Como o senhor enxerga o futuro do trabalho com todas essas novas tecnologias?
O mundo do trabalho vem mudando de forma muito acelerada. Hoje, o trabalhador brasileiro precisa desenvolver o seu lado intelectual, não é mais a força bruta, não é mais a força física. E, ao exigir do trabalhador esse desenvolvimento intelectual, ele precisa de capacitação e, muitas vezes, as empresas não estão dispostas a investir.
Se o governo não tiver a visão de investir na mão de obra qualificada, na capacitação dos trabalhadores, vamos perder a capacidade de disputa no mercado de trabalho e vai sobrar pra aqueles menos qualificados, os mais excluídos, uma categoria de terceira, quarta importância. Hoje o mercado de trabalho exige essa mão de obra qualificada e nós precisamos fazer esse forte debate na sociedade.
Mas o investimento inicial não tem que ser em educação pública de qualidade?
Sim! O governo precisa investir nisso, mas as empresas também precisam investir, porque eu não posso trabalhar numa determinada empresa e receber a qualificação só para aquele tipo de mão de obra. E se amanhã eu ficar desempregado? Se não tiver outra qualificação, não vou consegui voltar para o mercado de trabalho. O grande desafio é estar nesse perfil que o mercado de trabalho exige. Por outro lado, o movimento sindical tem um desafio muito grande, que é se preparar, capacitar e conviver com essa nova mão de obra, que é qualificada. Se o dirigente sindical destoar desse perfil do novo trabalhador, ele vai ficar falando sozinho. É preciso que se caminhe no mesmo passo e isso também exige do movimento sindical uma capacitação, um aperfeiçoamento e um investimento em informação.
E em relação às disputas com os mercados emergentes onde os trabalhadores têm direitos, salários e conquistas bem diferentes das nossas?
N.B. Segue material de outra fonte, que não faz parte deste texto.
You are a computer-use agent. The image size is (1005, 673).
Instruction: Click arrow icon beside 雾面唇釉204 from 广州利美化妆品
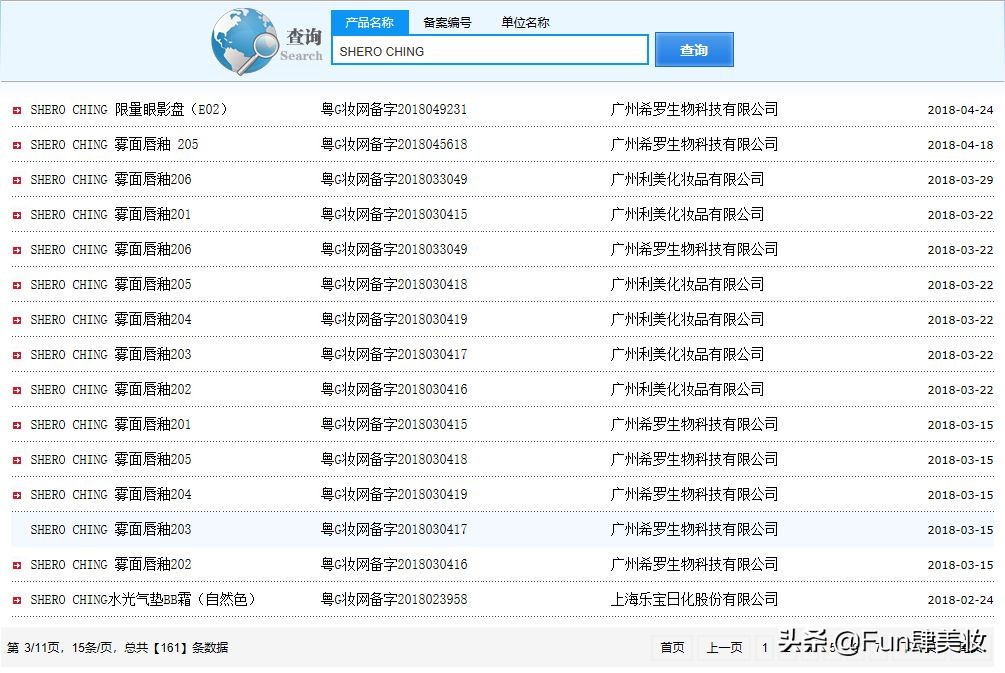[x=15, y=319]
Você tem que estar a todo o momento olhando esse movimento. O mercado de trabalho no Brasil e no mundo, para onde eles caminham? Quem compete conosco? Quem disputa com o Brasil? Não temos condições de competir com eles, então, você tem que estar sempre ligado. E as condições de vida, de saúde, de educação e de moradia têm que estar interligadas.